I always come when I have sex with my wife. She usually comes first, but arousal and climax is never an issue.
A while back, probably 18 months ago or so, I registered on a dating type site. I ended up meeting a married lady about my age. We had coffee. There was some attraction, in truth a little more her side than mine. After another while chatting online we met up in a hotel and had sex. I didnt find her as attractive as my wife and I did not come.
I heard somewhere about this site. I started to view profiles & read reviews. It was more curiosity than anything. Then I got it into my head that as a life experience I should try it to see how it goes. I went to a girl with no English, I was dead nervous. I couldnt get into it at all. aka I could not get it up. I left.
I have just been to another escourt, earlier this evening. I was determined to give it another go. Why? Who cares if I couldnt get it up for an escourt. Apparently I do. But I dont understand why. So this time was like the last. She had a cracking body but it was just so mechanical and so un-stimulating.
Are there guys not cut out for this lark?

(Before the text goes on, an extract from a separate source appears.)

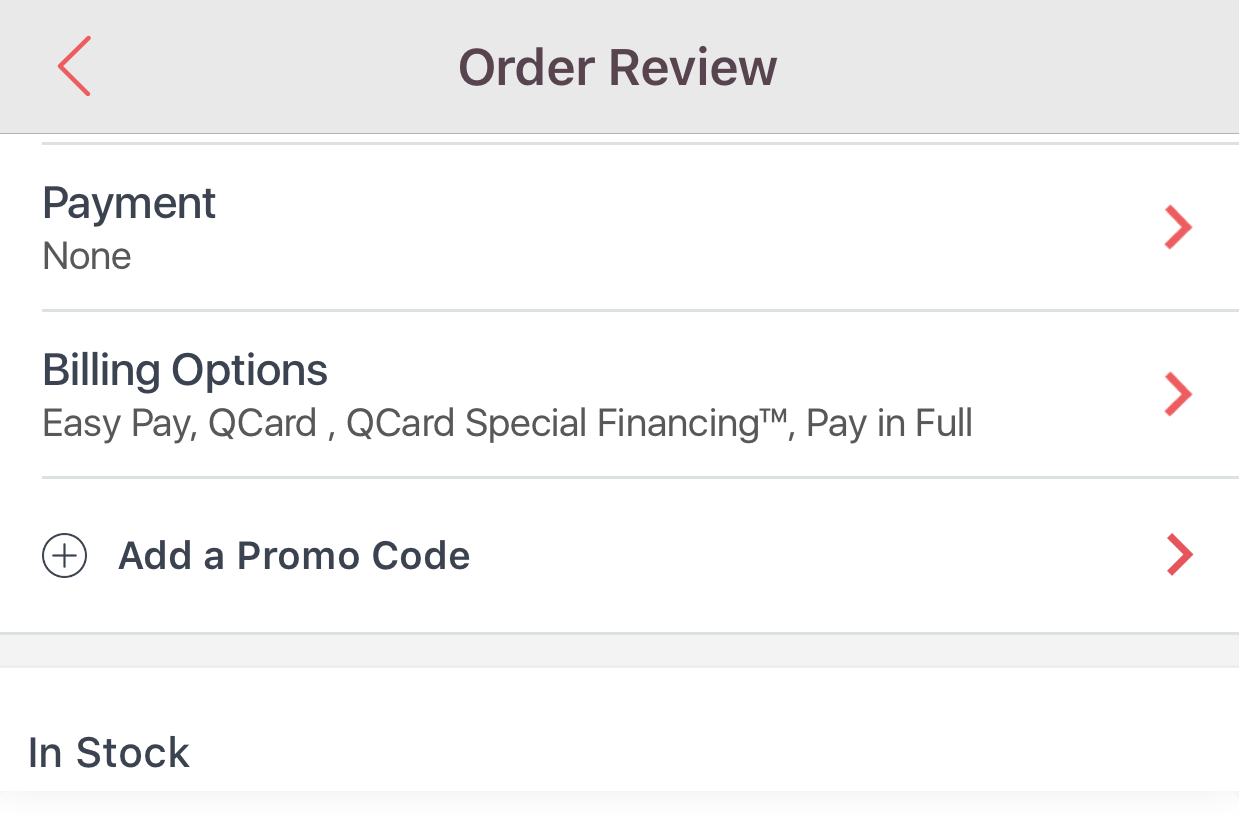Screen dimensions: 1239x815
Task: Open Payment using its red chevron
Action: [x=1179, y=228]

Why am I so determined to "succeed" at this?
Has anyone had similar experiences?
I think the answers are as simple as they are complex of origin. From a broken family, survived by ignoring/diluting reality and used masturbation and other withrawal methods to keep afloat. And now seemingly helll-bent on fuckign all that is good and beautiful in my life. Admittedly, of late, I have been having a few difficulties but the meeting with the married girl preceeded this.
Maybe it is just a mid-life crisis. Maybe it is typical destructive behaviour based on unresolved issues. I dont know.

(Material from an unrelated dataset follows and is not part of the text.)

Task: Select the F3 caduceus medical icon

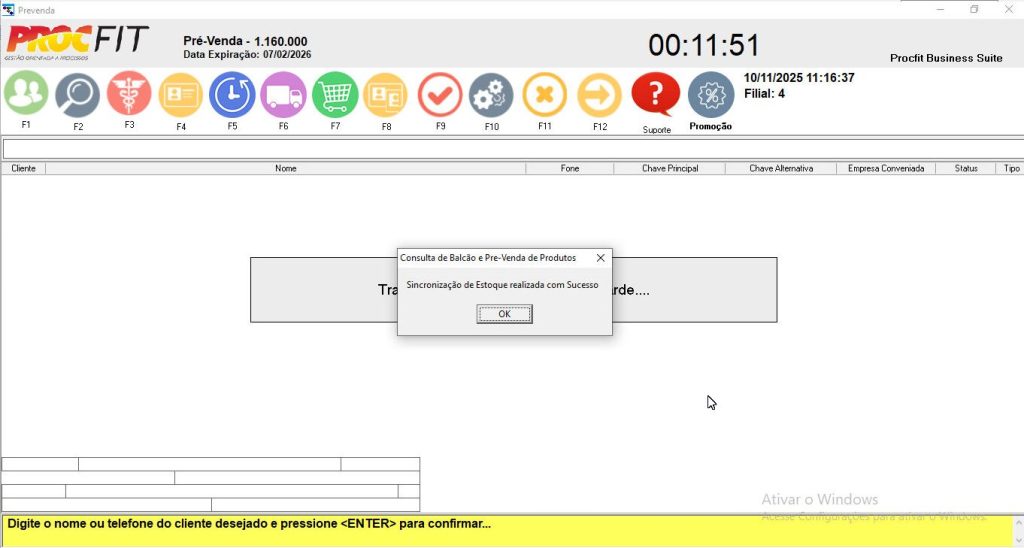Action: point(129,95)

But why do other people go punting? Do people with a healthy and fulfilling home sex life do it, and if so why? Apart from reasons like variety etc.
I left this evening deciding that punting is not for me. I dont know why, in a way I want to know why. In a way I think it could be for me. In a way I think I am determined to fuck up all that is good in my life.
So can anyone empathise, and perhaps shed light or understanding to this ranting drivel?
From an escourts perspective, is there a short-list of why people punt? Why do people on here punt? In general, the girls are way prettier than the guys, in better shape etc. So, when on a punt, do the guys actually believe the escourt is into it? I know in some cases the escourt gets into it, but I imagine that is the exception rather than the rule. I dont expect escourts to admit this, punters might do so more freely, but I have my doubts.
So what is going through a punters head when doing the biz. How do they get beyond the fact that their partner is acting (in most cases), and wouldnt go near them in the real world.
Who punts? Is it middle aged men with unattractive wives, horny guys in their twenties, older men with incontinent wives. Sorry.
I have lost my train of thought. I just wish I understood better why I am going to escourts. Or how to get out of this self-destructive approach. In a way I think I need to re-wire how I think, and to go to sex-addicts meetings or counselling or something. I want to be rid of this self destructive bullshit that I am actually getting nothing out of but insist on continuing. I am completely blessed to have got away with it so far, but I know that it wont last. If I understand why I amy better understand how to stop. Any ideas welcome. Expecting some fairly nasty type replies, but I post with sincerity.